In den darauffolgenden Wochen bemühte sich meine wundervolle Stiefmutter, mich dazu zu bringen, mit ihr in eine neue Wohnung in der Weststadt zu ziehen. Sie wollte unbedingt, dass ich weiter aufs Gymnasium ging, aber ich war fest entschlossen, Schulabbrecher und Schriftsteller zu werden. Papa und ich waren andauernd betrunken und scherten uns um nichts und niemanden.

Zu dieser Zeit hatte ich den Kontakt zu Mama Hulda verloren. Vier Jahre zuvor war die Disco-Punk-Queen aus Breiðholt wieder den Zeugen Jehovas beigetreten und wartete nun ungeduldig auf das Harmagedon. Einmal rief sie mich an und lud mich zum Essen ein. Ich versprach ihr zu kommen, ging dann aber nicht hin. Ich weiß noch, wie verletzt sie war, als sie mich anrief und ich einfach den Hörer aufknallte.

Papa und ich gaben auf alles einen Dreck. Wir scherten uns weder um Bildung noch um den Weltuntergang. Die warnenden Worte von Papas Ex-Frauen und meinen Ex-Müttern hatten keinen Einfluss auf uns. Im Grunde erkannten wir kaum Unterschiede in ihren Aussagen. Die eine wollte, dass ich etwas lernte und an meine Zukunft dachte, und die andere, dass ich die Bibel studierte und an das ewige Leben im Paradies dachte. Aber ich schrieb mein eigenes Buch und hatte nichts mit Schulbüchern oder der Bibel am Hut. Genauso wenig wie Papa. Für ihn hatte der Sündenfall gerade wieder begonnen.

Nachdem Torfi und Dóróthea sich kurz vor Weihnachten getrennt hatten, wurde er vierzig und schmiss im Skólavörðustígur eine Riesenparty. Er wollte seinen Geburtstag und seine neu gewonnene Freiheit feiern. Wir beluden die Wohnung mit Brennivín, Rotwein und Likören. Wieder einmal musste Torfi ein ereignisreiches Jahrzehnt in seinem Leben ausradieren. Diesmal waren es die achtziger Jahre, die ausradiert werden mussten. Die siebziger Jahre hatten wir bereits erfolgreich begraben, sodass sie längst vergessen waren. Es war ewig her, seit meine Eltern verheiratet und ich ein schwerkrankes Kind gewesen war.

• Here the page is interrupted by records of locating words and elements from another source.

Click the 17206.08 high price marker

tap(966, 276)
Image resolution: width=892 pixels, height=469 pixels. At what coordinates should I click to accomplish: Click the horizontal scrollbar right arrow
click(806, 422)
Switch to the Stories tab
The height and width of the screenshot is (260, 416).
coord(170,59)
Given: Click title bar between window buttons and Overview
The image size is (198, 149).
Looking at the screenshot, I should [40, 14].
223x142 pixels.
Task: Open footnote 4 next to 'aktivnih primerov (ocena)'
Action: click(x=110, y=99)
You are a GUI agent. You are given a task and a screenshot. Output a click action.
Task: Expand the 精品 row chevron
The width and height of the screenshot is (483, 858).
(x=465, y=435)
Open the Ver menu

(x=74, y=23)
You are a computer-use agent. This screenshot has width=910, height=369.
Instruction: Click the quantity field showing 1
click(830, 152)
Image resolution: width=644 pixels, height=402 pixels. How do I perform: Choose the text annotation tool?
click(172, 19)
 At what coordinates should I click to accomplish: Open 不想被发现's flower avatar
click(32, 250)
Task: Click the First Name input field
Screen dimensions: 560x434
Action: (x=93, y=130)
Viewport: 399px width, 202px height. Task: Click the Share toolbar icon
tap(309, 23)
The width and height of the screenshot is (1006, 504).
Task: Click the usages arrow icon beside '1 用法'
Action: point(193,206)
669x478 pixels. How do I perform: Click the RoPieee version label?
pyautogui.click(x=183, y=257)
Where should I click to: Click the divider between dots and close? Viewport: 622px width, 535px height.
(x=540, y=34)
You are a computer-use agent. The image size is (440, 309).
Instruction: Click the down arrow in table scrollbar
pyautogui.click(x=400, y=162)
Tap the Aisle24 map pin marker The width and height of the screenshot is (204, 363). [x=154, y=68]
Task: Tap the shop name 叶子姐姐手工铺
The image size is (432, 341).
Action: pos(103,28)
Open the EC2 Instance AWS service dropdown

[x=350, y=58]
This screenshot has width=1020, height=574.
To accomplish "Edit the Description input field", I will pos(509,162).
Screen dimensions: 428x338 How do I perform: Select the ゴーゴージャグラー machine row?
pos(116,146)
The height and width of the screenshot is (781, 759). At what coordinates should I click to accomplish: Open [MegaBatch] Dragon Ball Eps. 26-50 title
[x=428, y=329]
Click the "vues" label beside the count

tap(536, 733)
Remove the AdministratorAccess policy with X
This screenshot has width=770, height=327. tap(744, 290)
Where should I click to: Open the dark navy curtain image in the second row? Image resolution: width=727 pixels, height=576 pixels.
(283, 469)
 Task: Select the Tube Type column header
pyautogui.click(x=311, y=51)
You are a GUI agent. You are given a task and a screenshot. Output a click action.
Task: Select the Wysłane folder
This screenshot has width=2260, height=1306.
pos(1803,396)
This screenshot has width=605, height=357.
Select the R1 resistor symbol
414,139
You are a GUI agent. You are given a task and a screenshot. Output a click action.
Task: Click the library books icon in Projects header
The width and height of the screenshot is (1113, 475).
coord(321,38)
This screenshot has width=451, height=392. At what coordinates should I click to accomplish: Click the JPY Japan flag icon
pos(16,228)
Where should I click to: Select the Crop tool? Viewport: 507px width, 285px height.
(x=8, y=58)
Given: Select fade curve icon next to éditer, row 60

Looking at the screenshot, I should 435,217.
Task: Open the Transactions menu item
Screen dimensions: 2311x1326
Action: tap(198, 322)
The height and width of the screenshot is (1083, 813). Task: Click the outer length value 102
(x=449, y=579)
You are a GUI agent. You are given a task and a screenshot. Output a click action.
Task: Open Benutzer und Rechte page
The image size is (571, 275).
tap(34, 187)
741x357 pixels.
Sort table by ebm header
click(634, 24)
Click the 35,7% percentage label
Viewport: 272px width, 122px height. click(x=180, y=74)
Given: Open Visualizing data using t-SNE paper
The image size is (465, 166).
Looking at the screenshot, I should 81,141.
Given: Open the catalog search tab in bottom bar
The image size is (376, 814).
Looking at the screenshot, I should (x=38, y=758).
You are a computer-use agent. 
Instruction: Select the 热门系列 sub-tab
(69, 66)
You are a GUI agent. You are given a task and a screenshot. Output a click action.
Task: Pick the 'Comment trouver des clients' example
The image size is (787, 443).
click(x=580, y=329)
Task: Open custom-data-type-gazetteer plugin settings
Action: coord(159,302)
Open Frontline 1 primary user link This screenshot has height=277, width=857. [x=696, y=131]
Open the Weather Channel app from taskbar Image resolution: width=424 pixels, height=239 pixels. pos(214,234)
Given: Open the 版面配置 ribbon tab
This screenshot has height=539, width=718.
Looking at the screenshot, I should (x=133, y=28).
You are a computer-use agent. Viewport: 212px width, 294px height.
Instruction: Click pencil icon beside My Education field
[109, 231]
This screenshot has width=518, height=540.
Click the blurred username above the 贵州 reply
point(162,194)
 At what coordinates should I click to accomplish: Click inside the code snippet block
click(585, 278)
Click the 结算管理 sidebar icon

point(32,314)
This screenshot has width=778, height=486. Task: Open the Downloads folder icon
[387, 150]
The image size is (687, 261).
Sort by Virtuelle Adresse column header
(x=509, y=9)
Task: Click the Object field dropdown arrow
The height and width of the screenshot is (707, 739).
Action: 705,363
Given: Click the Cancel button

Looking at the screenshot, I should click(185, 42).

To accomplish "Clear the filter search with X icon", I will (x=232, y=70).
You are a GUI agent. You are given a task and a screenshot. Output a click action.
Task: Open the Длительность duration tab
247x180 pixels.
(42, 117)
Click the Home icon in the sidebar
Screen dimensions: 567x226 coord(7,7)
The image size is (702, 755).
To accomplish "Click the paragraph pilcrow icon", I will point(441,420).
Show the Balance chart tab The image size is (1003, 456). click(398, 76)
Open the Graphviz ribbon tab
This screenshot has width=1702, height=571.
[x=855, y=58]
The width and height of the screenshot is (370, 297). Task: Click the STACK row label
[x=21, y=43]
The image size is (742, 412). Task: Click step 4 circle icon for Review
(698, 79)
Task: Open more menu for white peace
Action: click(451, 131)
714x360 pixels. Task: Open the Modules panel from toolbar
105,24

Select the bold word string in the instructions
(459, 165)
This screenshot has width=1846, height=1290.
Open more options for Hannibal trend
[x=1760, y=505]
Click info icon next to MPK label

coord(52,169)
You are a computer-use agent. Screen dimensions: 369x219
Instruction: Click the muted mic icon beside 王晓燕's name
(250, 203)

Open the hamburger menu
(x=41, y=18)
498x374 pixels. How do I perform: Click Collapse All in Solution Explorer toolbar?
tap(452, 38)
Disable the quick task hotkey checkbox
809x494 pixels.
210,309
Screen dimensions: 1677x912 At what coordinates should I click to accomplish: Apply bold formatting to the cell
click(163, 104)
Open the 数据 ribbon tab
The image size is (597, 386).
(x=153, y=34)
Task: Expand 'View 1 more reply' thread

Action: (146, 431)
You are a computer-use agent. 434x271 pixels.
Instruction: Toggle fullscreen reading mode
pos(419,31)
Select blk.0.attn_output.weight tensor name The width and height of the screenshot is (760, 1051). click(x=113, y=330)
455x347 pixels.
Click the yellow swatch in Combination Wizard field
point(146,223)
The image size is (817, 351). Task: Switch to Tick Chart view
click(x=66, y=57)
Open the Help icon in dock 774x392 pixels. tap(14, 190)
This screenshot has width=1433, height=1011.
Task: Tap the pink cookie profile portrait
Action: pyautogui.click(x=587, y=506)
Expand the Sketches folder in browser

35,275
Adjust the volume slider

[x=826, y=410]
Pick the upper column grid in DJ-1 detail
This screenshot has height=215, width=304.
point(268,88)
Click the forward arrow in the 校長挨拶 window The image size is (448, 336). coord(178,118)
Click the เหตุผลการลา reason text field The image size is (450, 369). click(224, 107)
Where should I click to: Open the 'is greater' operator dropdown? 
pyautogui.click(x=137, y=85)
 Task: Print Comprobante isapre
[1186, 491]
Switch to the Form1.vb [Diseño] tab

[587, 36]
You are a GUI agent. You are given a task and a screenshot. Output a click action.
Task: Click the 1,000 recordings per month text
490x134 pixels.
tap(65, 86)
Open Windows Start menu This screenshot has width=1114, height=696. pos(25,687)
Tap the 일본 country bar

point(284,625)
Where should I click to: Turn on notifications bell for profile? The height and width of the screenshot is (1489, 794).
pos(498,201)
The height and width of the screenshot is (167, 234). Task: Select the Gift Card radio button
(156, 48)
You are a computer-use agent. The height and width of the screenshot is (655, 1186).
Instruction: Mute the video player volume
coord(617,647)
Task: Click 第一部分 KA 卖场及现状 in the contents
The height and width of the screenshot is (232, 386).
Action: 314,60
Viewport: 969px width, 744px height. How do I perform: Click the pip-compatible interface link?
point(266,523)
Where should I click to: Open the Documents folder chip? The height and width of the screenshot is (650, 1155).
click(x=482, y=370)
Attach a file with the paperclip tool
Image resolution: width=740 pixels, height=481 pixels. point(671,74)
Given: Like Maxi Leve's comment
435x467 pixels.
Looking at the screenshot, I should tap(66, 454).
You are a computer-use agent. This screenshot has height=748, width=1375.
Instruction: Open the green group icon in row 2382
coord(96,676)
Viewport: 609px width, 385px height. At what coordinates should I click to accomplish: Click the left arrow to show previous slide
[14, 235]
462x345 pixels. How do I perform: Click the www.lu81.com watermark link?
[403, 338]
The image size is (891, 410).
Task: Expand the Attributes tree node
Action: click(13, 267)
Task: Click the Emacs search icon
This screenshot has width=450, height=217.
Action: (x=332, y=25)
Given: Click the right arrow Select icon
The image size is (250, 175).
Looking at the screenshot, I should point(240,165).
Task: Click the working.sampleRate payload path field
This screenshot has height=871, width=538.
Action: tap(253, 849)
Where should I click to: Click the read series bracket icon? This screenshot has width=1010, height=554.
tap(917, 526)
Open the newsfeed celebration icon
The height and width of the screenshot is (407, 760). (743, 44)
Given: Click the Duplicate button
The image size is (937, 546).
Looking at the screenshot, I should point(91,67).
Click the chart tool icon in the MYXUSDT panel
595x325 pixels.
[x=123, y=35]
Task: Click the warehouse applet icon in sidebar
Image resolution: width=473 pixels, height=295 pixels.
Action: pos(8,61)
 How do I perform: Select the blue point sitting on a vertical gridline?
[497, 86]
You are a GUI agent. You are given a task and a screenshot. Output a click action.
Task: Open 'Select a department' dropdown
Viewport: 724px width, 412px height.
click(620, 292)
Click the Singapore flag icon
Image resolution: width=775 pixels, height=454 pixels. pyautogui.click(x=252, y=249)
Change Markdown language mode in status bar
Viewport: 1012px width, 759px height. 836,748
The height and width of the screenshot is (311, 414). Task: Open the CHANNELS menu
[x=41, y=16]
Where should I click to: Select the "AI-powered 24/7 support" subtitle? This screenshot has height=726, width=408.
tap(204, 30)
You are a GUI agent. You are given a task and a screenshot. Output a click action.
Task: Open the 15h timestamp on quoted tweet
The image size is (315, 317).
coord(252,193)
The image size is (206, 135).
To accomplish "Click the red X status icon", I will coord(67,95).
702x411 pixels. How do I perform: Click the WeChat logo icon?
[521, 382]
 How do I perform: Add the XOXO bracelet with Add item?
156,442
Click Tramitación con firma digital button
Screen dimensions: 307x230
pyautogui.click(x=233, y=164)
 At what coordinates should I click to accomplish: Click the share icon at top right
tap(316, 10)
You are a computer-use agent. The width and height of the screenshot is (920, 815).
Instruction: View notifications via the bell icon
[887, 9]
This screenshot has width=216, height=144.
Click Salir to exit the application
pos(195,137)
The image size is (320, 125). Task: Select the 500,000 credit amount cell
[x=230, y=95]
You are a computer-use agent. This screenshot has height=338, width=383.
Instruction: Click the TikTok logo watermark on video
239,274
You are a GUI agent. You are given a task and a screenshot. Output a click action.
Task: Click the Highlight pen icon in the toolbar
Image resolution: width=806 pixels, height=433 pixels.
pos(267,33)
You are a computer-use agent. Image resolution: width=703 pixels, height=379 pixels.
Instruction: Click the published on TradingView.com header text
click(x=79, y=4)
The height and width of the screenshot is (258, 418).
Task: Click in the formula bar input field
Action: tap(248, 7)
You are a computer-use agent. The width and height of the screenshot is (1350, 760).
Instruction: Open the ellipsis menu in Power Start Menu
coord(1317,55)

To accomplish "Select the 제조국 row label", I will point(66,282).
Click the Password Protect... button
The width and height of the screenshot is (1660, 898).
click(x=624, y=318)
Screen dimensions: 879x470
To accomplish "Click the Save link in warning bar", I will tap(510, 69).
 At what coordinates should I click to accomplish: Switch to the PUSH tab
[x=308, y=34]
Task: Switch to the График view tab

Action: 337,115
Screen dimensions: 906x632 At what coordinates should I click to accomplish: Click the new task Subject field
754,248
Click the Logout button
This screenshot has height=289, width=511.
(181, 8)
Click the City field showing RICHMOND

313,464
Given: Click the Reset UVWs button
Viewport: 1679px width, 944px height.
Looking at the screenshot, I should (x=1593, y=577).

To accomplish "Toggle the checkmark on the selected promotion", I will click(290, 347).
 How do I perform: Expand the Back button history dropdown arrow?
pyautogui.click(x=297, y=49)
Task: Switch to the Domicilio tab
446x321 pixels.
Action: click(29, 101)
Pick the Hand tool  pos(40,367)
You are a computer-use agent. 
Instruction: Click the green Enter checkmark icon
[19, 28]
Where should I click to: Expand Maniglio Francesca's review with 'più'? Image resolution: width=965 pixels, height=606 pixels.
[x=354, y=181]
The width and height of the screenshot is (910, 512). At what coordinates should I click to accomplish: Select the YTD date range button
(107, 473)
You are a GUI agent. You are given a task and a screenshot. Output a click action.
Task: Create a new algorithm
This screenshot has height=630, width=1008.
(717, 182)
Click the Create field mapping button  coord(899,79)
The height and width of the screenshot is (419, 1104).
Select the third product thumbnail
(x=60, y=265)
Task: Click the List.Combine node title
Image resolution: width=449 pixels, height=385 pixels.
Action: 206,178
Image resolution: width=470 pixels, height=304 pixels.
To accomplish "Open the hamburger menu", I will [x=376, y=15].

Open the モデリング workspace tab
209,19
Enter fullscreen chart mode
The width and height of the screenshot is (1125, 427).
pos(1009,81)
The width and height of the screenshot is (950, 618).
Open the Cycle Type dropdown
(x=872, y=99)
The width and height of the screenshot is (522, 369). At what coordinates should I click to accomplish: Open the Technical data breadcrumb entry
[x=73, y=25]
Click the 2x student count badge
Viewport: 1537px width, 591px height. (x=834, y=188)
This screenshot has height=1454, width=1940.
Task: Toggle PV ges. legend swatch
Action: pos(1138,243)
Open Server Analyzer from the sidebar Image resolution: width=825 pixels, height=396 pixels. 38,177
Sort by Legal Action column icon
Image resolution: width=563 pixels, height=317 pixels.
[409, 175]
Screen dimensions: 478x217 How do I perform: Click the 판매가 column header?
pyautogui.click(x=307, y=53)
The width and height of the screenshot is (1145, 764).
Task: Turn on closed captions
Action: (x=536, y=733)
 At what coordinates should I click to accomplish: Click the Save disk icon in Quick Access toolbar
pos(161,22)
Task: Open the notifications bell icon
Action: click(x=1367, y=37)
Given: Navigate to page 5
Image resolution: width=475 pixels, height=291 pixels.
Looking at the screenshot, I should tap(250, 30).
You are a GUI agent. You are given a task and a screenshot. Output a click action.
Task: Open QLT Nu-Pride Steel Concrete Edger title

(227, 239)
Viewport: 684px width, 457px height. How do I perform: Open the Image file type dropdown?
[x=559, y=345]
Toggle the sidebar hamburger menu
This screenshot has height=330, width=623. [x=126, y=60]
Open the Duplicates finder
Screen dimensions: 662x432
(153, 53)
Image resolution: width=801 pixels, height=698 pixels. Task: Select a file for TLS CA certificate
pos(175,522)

„Man wird nur einmal vierzig“, verkündete Torfi allen, die es hören wollten, als er die Kneipen der Stadt abklapperte und Einladungen zu seinem Geburtstag verteilte.

„Das wird endlich mal ’ne anständige Party“, resümierte er. Papas Geburtstag ist am 19. Dezember, der 1990 auf einen Mittwoch fiel, weshalb die Party bei uns zu Hause am Freitag, dem 21. stattfand, vier Tage vor Weihnachten.

Torfi hatte nur knapp zwei Wochen Zeit, um die Wohnung mit neuen Freunden zu bestücken. Die zehn Jahre mit Mama Dóróthea mussten mit breiten Pinselstrichen übermalt werden, und deshalb waren die meisten Geburtstagsgäste Leute, die ich noch nie gesehen hatte. Wir wohnten ja erst kurz im Zentrum, als die beiden sich trennten, und 1990 hatte die Innenstadt noch einen sehr dörflichen Charakter. Die Leute, die im Stadtzentrum wohnten, arbeiteten und feierten auch zusammen. Die meisten nahmen Torfi freundlich auf, sie kannten ihn ja recht gut, weil er schon lange in der Innenstadt arbeitete und in den Kneipen beliebt war. Immer für einen Drink zu haben, und danach lud er zur Afterparty in unsere Wohnung ein.